No, TypeScript does not directly support higher kinded types of the sort necessary to define Bind or Unit. There is a longstanding open feature request at microsoft/TypeScript#1213 asking for this, and it is not clear when or if it will ever be implemented.

TypeScript currently lacks the ability to abstract over type functions. (A type function acts on types the way a regular function acts on values; it takes some input type(s) and produces an output type.) It can represent individual concrete type functions like Array, and you can define new individual concrete type functions like:

type Foo<T> = {x: T} // Foo is a type function

but you cannot talk about type functions in general (there's no Foo by itself to reference), nor can you pass around type functions to other higher order type functions. Since your type parameter M needs to be an arbitrary type function for this to work, there's no way to do it directly.


Note that I said it does not directly support higher kinded types. It is possible to emulate higher kinded types, but all the ways of doing so that I know of are clunky and need a lot of manual intervention and boilerplate code. I don't know that I'd call it "insane", but I also wouldn't necessarily say it's "another sane way of doing this" either.

If you want to use an existing library, you could check out fp-ts.

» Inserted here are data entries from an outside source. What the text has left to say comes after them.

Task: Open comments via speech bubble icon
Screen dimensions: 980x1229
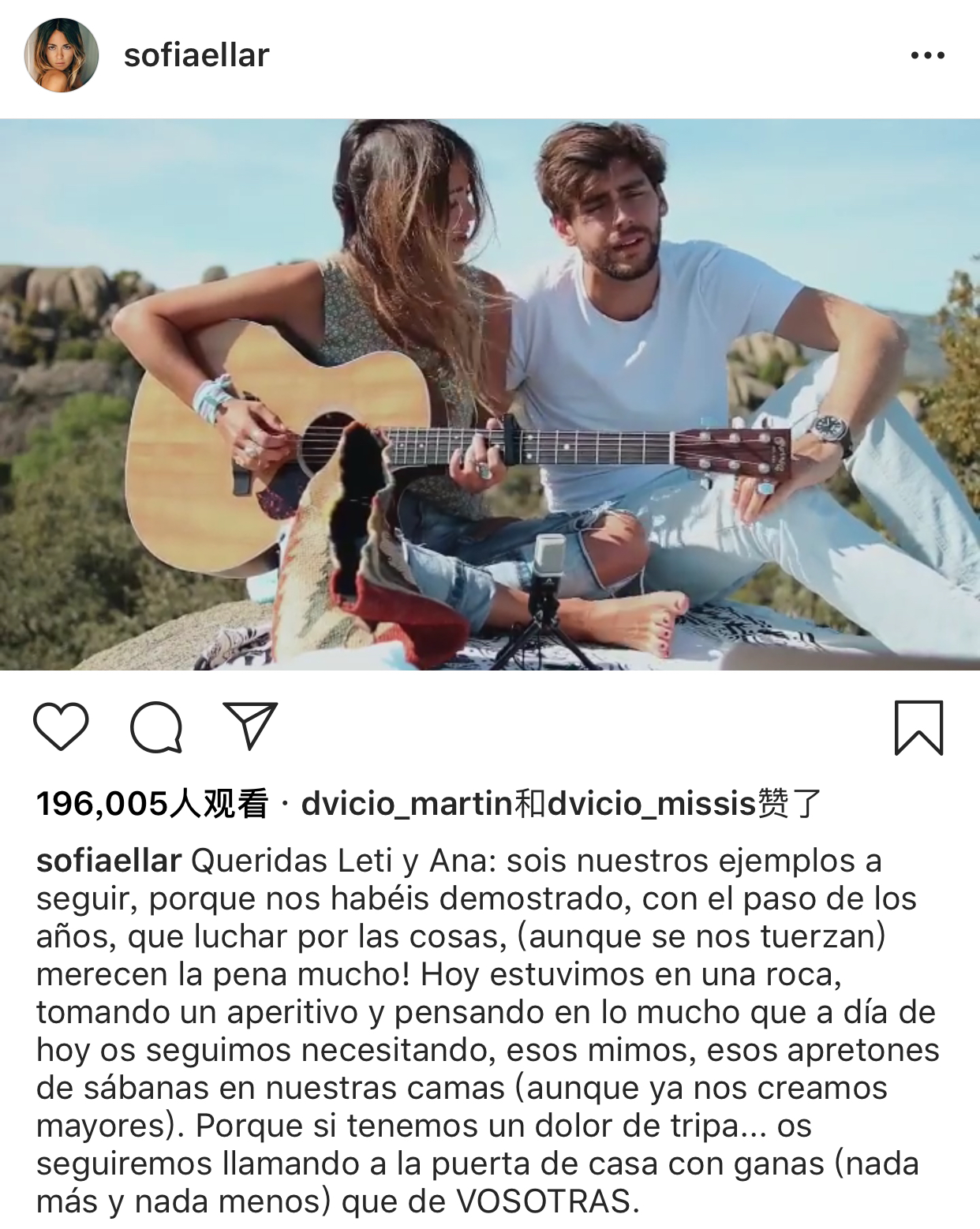Action: click(156, 727)
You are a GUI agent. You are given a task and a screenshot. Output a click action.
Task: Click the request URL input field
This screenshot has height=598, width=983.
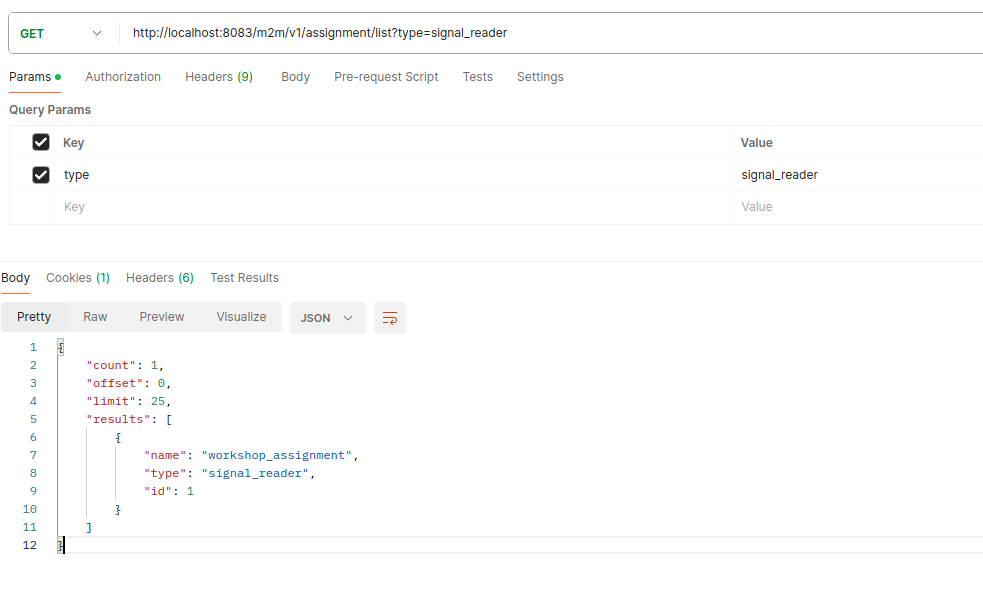click(x=550, y=33)
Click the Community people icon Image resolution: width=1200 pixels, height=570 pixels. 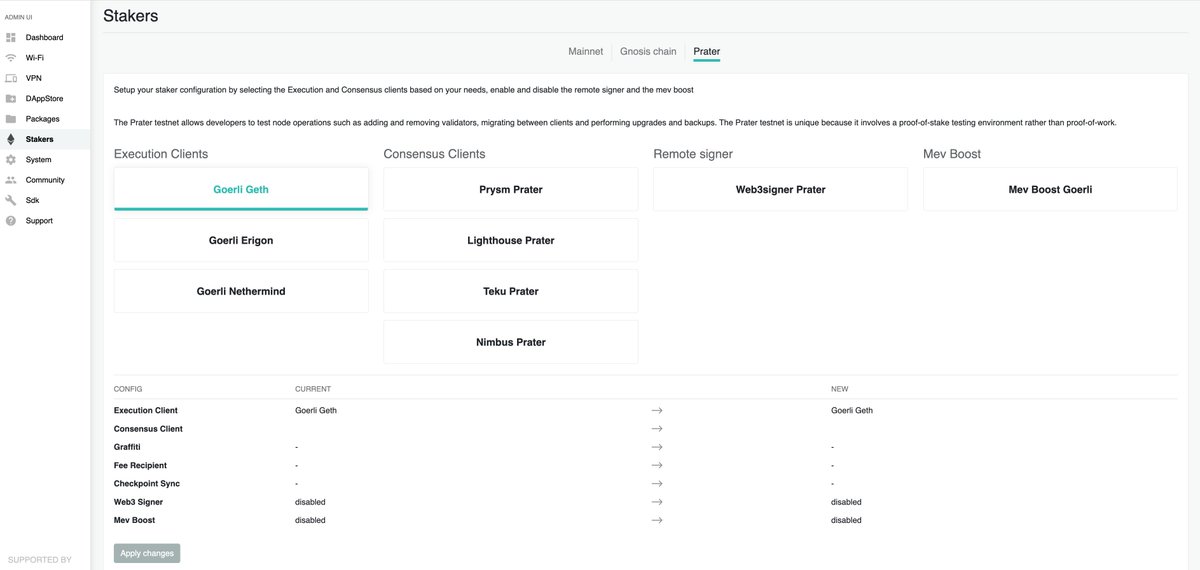point(11,180)
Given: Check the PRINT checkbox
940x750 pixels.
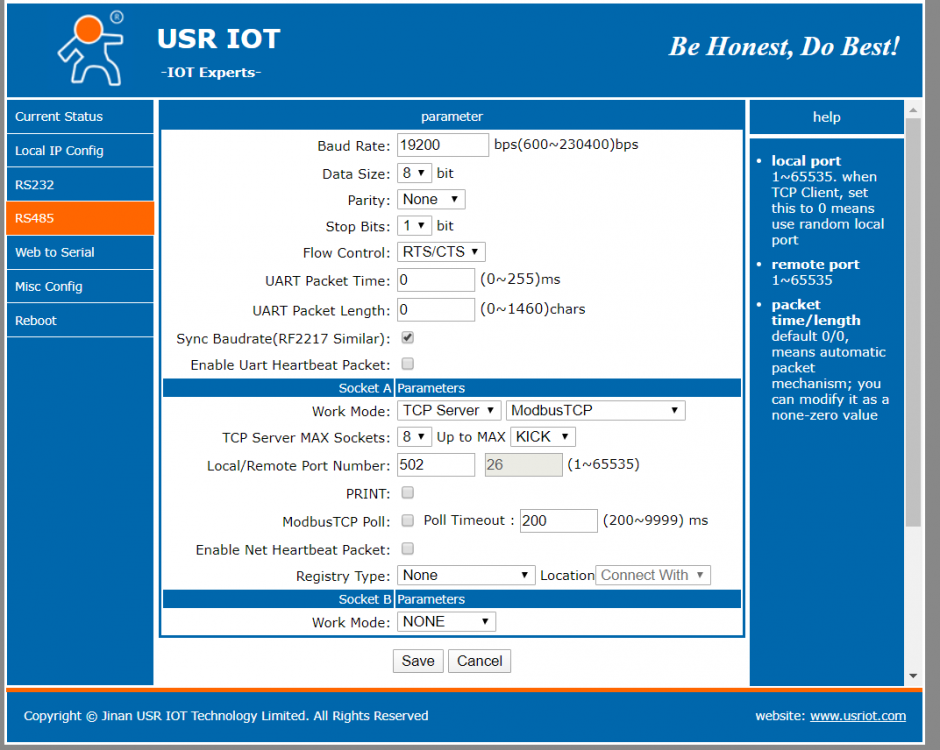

Otherwise a sketch of an implementation could look like:

interface TypeFunction<T> { }
type TypeFunctionName = keyof TypeFunction<any>
type Apply<F extends TypeFunctionName, T> = TypeFunction<T>[F];

For each type function you want to talk about, you need to merge an entry into TypeFunction<T>. For example:

interface TypeFunction<T> {
  Array: Array<T>
}

and

interface TypeFunction<T> {
  Foo: Foo<T>
}

Once you do that you can change any use of M<T> to Apply<M, T> where M is now the key you gave to the type function in TypeFunction<T>. So you can say Apply<"Array", string> and it will be string[], or Apply<"Foo", string> and it will be {x: string}.


Given such a sketch, we can write Bind and Unit like

type Bind<M extends TypeFunctionName> =
  <A>(ma: Apply<M, A>) => <B>(a_mb: ((a: A) => Apply<M, B>)) => Apply<M, B>;
type Unit<M extends TypeFunctionName> =
  <A>(a: A) => Apply<M, A>;

(note how the scope of A and B have changed... you want a single Bind<"Array"> to work for all A and B) and even define other operations like fmap:

const fmap = <M extends TypeFunctionName>(
  bind: Bind<M>, unit: Unit<M>) => <A, B>(f: (a: A) => B) =>
    (ma: Apply<M, A>) => bind(ma)(a => unit(f(a)))

And just for fun we can implement bind and unit for the Array and Foo monads:

namespace ArrayMonad {
  const bind: Bind<"Array"> = ma => mf => ma.flatMap(mf);
  const unit: Unit<"Array"> = a => [a];

  const map = fmap(bind, unit);
  const mapYell = map((x: number) => x + "!");
  const strs = mapYell([1, 2, 3]);
  console.log(strs) // ["1!", "2!", "3!"]
}

namespace FooMonad {
  const bind: Bind<"Foo"> = ma => mf => mf(ma.x);
  const unit: Unit<"Foo"> = a => ({ x: a });

  const map = fmap(bind, unit);
  const mapYell = map((x: number) => x + "!");
  const fooStr = mapYell({ x: 1 });
  console.log(fooStr) // {x: "1!"}
}

Looks good, more or less. I'm not thrilled with having to write Bind<"Foo"> instead of Bind<Foo>, but since there's no Foo to refer to, this is as close as you can currently get.

I'll leave implementing Maybe to you.